_Task details_: Please scale the data starting at the line that contains "Click the Genel" and ending at the line that contains "point(474,72)", both included. Reproduce those lines with the requests and their numbers unchanged, but multiply every coordinate in the answers by 1.2 and round to whole numbers, with halves rounding up.

* BEGIN *

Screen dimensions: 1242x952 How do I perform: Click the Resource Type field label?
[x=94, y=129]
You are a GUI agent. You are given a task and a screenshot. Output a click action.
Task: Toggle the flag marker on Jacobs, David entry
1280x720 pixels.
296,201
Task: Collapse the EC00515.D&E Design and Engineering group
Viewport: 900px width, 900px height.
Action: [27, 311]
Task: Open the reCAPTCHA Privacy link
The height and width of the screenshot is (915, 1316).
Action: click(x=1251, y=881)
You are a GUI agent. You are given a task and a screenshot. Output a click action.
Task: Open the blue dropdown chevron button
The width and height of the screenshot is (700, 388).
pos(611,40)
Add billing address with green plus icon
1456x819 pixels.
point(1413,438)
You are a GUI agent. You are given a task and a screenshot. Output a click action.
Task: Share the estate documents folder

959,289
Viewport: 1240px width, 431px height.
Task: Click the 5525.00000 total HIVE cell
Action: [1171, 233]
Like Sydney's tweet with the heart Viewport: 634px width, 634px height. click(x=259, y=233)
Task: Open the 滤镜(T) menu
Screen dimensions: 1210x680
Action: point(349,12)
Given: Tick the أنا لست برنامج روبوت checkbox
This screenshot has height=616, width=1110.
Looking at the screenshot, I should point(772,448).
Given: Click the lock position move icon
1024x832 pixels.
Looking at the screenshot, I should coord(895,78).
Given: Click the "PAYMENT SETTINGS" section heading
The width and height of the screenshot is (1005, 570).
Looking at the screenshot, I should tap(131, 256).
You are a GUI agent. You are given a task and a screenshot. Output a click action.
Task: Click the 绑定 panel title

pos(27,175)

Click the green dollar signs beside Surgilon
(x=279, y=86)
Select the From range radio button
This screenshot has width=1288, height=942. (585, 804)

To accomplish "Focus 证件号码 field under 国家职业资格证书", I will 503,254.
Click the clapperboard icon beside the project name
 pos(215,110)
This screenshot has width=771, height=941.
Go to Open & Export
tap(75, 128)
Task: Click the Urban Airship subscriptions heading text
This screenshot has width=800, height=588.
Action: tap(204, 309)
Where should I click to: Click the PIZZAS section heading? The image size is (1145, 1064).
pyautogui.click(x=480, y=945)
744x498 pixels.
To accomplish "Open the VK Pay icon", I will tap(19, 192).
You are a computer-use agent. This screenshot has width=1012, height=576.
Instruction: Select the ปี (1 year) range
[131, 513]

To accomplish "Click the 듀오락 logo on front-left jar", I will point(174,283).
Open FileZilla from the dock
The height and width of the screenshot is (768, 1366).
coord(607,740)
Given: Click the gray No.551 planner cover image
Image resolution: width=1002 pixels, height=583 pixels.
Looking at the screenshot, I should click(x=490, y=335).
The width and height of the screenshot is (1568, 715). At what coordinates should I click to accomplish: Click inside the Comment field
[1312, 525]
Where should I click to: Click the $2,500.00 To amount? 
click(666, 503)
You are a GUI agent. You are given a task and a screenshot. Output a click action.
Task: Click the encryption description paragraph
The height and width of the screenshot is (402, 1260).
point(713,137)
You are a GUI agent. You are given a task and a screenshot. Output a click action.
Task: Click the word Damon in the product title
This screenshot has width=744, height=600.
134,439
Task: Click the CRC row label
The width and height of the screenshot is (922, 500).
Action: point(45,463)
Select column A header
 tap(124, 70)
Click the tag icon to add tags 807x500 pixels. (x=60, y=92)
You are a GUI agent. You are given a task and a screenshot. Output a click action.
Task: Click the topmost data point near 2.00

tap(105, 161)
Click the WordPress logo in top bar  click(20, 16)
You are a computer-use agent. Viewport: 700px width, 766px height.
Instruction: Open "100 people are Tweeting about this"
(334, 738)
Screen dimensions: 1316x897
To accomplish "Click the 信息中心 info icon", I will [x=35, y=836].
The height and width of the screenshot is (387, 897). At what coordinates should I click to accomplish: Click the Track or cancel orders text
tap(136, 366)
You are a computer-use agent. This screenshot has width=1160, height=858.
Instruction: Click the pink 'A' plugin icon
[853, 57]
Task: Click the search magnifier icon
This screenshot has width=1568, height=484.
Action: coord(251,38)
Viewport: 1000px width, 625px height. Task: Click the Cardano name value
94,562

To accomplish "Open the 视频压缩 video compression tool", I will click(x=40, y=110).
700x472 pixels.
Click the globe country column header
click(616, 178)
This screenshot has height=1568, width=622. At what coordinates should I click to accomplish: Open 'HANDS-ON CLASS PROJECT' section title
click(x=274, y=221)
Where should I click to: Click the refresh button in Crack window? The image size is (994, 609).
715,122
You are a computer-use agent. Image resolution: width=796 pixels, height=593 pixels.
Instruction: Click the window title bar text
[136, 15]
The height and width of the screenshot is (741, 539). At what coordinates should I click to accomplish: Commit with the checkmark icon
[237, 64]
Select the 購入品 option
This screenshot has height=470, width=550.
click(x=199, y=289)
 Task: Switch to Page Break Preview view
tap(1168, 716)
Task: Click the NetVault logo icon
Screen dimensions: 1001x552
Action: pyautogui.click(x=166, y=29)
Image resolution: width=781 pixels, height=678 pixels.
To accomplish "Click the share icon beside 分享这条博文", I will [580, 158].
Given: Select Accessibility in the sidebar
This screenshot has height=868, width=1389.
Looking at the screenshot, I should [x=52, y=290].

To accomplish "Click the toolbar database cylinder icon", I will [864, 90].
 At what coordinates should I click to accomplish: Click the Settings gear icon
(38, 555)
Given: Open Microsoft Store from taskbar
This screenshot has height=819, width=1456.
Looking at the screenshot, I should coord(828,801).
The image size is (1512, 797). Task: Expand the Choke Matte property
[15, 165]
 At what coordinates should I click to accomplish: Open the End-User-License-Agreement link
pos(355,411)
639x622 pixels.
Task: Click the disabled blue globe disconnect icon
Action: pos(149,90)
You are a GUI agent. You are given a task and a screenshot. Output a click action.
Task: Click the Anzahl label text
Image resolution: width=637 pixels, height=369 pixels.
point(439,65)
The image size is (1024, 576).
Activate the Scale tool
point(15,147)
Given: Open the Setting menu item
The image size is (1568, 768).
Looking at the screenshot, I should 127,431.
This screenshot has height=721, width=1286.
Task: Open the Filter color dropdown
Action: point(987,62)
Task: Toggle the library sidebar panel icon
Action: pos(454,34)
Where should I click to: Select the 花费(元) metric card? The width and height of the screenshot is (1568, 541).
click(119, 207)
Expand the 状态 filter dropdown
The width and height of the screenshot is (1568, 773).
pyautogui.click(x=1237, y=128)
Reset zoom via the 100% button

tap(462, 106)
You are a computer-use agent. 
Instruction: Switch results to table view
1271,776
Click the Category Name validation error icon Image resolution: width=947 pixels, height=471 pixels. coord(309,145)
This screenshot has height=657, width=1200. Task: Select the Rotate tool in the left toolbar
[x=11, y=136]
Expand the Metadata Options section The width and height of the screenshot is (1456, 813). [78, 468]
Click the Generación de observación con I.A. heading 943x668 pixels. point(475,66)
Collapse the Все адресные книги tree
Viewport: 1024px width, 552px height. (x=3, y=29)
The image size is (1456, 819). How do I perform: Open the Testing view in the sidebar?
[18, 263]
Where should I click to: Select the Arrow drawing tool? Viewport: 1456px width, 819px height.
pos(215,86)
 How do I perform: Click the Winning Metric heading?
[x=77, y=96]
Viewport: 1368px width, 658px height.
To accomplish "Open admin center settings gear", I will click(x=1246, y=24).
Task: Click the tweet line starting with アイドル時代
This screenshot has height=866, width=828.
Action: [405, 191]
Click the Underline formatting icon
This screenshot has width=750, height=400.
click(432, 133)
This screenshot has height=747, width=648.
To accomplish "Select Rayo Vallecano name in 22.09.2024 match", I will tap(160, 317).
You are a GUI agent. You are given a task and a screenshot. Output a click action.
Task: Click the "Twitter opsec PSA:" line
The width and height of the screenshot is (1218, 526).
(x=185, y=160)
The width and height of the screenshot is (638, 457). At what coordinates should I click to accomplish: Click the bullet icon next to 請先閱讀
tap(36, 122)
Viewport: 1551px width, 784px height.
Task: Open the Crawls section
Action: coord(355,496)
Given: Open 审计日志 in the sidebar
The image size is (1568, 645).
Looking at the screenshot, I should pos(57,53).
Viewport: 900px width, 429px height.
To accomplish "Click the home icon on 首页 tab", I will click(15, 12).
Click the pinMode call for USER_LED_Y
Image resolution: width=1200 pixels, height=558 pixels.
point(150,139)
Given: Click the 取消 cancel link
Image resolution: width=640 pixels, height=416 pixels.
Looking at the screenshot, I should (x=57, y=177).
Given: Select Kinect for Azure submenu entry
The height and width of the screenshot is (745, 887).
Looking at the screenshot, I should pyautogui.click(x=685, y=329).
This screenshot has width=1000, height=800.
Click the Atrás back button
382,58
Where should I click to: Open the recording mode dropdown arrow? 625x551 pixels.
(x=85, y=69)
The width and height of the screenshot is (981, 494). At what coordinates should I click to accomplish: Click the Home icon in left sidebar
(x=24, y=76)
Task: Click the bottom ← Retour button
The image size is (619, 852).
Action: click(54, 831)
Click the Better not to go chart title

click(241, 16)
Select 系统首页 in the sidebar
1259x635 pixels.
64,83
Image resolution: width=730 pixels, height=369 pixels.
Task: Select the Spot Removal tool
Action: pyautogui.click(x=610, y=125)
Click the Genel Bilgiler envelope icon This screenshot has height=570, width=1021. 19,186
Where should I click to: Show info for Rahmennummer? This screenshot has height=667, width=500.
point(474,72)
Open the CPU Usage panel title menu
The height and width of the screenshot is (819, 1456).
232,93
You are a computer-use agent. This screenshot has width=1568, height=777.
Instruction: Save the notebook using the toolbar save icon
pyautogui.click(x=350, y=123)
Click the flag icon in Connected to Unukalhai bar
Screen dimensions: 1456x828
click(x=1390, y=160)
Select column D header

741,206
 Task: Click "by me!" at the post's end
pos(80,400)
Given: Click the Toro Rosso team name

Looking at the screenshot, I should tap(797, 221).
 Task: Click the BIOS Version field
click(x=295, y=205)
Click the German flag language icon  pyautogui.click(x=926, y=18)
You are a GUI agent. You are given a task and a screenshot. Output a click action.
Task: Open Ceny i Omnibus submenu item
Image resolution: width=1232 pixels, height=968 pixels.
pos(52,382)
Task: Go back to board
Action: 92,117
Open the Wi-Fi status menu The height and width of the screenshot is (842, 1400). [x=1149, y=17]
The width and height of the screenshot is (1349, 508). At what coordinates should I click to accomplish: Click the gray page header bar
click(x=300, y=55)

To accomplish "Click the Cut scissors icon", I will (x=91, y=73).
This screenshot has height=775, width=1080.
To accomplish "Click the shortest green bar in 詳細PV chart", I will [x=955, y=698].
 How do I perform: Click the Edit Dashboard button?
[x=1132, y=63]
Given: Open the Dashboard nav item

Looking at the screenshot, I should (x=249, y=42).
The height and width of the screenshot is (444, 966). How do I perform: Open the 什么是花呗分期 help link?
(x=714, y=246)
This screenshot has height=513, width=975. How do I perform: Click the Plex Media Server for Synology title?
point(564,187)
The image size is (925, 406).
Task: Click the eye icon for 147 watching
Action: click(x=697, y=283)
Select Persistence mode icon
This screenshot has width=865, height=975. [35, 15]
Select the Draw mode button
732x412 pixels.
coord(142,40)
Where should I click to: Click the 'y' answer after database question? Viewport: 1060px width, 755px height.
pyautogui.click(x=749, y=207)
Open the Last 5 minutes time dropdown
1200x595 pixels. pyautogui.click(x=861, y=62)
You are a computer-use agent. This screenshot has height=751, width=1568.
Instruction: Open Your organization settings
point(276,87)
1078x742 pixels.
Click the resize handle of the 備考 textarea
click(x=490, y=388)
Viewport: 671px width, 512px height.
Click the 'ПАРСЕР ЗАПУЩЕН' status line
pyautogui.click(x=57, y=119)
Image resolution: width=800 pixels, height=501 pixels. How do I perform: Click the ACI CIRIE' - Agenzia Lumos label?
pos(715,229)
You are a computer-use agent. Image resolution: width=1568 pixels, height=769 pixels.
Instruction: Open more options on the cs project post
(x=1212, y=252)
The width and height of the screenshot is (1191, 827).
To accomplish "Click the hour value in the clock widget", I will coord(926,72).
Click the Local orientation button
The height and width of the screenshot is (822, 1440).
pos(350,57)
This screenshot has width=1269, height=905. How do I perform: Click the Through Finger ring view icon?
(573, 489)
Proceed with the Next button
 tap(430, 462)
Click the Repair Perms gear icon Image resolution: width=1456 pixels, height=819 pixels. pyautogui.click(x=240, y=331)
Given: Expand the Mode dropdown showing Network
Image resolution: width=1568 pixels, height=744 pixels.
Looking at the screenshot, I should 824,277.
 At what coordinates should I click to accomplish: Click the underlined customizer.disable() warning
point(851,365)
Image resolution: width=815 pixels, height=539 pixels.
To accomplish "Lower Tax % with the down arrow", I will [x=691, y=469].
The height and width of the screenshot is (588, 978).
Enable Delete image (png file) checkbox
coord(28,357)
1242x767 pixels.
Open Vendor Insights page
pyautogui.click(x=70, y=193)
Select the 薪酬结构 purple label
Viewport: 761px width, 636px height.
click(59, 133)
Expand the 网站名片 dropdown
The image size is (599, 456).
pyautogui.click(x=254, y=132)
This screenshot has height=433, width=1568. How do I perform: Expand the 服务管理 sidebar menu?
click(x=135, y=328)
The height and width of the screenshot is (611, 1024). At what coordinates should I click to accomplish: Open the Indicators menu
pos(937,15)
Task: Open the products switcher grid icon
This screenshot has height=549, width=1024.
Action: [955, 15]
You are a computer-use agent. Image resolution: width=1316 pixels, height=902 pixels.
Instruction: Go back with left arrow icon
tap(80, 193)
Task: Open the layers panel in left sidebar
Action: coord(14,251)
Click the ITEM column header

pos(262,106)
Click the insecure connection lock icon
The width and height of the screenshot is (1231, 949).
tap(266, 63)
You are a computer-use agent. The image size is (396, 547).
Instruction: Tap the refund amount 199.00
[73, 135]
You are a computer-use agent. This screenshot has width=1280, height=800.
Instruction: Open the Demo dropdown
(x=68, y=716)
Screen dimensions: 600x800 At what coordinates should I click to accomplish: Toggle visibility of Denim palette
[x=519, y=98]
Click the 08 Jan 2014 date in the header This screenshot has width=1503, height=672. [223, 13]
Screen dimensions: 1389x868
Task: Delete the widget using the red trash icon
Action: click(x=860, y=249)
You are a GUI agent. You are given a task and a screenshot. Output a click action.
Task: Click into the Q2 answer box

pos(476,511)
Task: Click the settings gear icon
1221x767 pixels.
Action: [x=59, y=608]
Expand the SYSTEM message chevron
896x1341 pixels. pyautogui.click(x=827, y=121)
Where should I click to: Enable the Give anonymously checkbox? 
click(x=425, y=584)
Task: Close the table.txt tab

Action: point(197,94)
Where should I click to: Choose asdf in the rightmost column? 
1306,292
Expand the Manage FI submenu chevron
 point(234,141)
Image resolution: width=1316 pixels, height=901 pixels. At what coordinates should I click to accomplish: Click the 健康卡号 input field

* END *

_Final result_:
Click the Genel Bilgiler envelope icon This screenshot has height=570, width=1021. 23,223
Where should I click to: Show info for Rahmennummer? This screenshot has height=667, width=500.
point(569,86)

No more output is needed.